Similarly, in the tech transfer world, licensing success can be optimized by obtaining robust and comprehensive market feedback through expert interviews. This feedback will inform your strategy for approaching the market as you ramp up to marketing a technology for licensing.
For example, when we were helping a client commercialize a suite of infrared imaging technologies used for non-destructive evaluation (NDE) of structural composites, we spoke with a range of potential licensees, including:
- Companies that use this type of imaging to ensure the quality of their own products
- Manufacturers of the cameras or systems that would incorporate our client’s innovation
- Firms that provide NDE services
With the feedback we gathered from these various types of market players, we developed a two-part licensing strategy. The short-term plan was to non-exclusively license the software portion of the suite to end users in order to build user confidence and experience with the technology. Armed with this intermediate demonstration of value, our client would then be well-positioned to eventually license the patented portion to a manufacturer to build into their camera/system in order to gain a competitive advantage.
So with 15+ years of experience gathering market information for technology transfer opportunities, here’s what Fuentek has learned about how to get the best feedback.
What Do You Want to Know?
Before you contact market experts, think about what insights you are seeking. Mostly those questions will—or should—focus on the market’s need for the technology, how it would be valued, and what aspects would be key to licensing interest and market acceptance. How strong is their need for this invention? How well do technologies currently on the market address their need? How much would they value what this new innovation can give them? Through what channel would they want to purchase it?
Who Has Those Answers?
Next, identify the target group(s) that can provide the most useful insights. As the imaging case discussed above shows, you want to get as many different viewpoints as are relevant. This may include large vs. small companies and established vs. emerging players. If the technology is broadly applicable across many markets, the perspective of a player who has an angle in only one market is different from someone who could extract the technology’s full commercial potential.

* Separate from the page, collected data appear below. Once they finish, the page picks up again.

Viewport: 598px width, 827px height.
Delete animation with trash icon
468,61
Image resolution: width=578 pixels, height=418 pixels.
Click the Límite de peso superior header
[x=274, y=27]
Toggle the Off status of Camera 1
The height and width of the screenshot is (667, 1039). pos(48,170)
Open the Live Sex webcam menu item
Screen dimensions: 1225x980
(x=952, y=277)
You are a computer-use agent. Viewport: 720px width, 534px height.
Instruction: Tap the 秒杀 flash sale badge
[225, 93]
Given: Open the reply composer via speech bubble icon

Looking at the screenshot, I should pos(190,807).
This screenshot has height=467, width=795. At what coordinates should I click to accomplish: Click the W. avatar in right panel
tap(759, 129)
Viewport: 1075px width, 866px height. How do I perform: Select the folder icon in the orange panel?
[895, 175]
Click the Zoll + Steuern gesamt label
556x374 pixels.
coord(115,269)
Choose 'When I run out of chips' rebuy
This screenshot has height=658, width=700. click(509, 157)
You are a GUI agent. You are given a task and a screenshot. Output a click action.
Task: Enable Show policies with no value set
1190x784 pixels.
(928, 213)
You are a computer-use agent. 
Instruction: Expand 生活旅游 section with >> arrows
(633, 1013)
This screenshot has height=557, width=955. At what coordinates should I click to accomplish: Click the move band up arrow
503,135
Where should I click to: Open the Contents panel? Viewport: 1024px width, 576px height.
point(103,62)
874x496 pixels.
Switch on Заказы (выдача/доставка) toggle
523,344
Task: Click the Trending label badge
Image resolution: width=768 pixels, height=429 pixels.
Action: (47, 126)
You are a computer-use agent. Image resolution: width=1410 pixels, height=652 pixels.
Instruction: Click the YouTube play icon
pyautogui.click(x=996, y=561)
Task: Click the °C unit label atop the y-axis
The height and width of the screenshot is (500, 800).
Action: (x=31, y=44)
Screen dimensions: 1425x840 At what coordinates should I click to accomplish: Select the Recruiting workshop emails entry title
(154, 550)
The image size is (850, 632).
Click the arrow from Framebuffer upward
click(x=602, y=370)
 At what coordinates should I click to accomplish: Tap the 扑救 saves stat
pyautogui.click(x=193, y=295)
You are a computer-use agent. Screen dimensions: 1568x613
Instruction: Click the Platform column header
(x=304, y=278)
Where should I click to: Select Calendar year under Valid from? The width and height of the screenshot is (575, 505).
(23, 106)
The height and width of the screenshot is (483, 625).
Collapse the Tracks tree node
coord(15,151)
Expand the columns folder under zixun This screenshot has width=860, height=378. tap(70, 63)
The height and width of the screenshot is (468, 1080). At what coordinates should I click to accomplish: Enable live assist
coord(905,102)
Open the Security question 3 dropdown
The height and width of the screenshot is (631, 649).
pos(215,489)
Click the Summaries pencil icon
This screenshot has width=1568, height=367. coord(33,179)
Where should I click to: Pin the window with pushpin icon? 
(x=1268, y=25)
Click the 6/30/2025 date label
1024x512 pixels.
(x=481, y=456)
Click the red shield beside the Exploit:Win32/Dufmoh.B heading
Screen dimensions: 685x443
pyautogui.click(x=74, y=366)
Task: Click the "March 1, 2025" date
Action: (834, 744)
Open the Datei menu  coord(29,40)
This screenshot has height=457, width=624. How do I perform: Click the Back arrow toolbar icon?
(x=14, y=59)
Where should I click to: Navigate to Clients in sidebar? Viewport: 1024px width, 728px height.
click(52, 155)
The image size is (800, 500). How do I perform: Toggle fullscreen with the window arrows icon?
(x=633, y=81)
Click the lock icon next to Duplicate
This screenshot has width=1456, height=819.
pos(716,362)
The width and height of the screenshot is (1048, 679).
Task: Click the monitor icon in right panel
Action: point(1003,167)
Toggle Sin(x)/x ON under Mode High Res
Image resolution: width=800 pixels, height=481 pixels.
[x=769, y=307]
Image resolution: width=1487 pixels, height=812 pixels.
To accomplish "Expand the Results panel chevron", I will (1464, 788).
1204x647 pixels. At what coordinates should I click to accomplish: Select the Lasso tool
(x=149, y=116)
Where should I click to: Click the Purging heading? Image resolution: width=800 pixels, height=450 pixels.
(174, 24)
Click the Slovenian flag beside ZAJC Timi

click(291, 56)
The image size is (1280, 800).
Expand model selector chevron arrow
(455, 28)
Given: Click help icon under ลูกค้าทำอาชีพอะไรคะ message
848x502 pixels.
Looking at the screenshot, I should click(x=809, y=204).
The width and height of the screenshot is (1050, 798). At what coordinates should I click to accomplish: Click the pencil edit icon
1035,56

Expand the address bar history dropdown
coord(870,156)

The variations could even include factors such as geography, role/job title, or their place on the value chain. For example, when evaluating the commercial potential of a technology to be used in elementary schools, a startup I mentored got very different feedback when they spoke with principals (who had a more executive role) vs. the office managers (who were manually performing the service the software would automate) vs. the IT department (who would be implementing the startup’s technology) vs. the parents (who would be end-users). Perspectives also varied in big vs. small schools, public vs. private schools, southern vs. northeastern school districts. For the company’s ultimate success, understanding and addressing all of these viewpoints would be essential.
What’s in It for Them?
When preparing to introduce yourself to your target group(s), ask yourself: Why should they want to talk with me? Get inside their heads and figure out what is important to them. Then prepare a concise and clearly worded statement about why you’re seeking their feedback. For example, to an auto part manufacturer:
“I am seeking feedback on an innovation that would allow the auto industry to take advantage of the superior performance-to-weight ratio of carbon fiber technology for structural auto parts at a price that is competitive with steel. Because your company is a leading supplier of those types of parts to the auto industry, I would like to share some information about the technology with you and obtain your insights and feedback on potential market interest.”
Before the Interview
Think about the interview in advance; that way, you’ll be more likely to ask better questions that will elicit useful responses. Write down your questions and put them in a logical order. This list is not so much a word-for-word script as it is an outline for the discussion.
Also, keep in mind that some of the industry players you interview might not be experts in the technical aspects of the subject invention. For example, depending on their role in the company, they may not understand technical jargon. So keep in mind what they are likely to know (and not know) and frame the discussion accordingly.
During the Interview
It’s very easy to fall into the trap of rambling on without pausing to allow the other party the chance to respond, particularly if you’re a little nervous or if the technology is your “baby.” Make a concerted effort to listen more than you talk. Rather than trying to convince the interviewees of your perspective, listen to and really try to understand their perspective; it’s their reality.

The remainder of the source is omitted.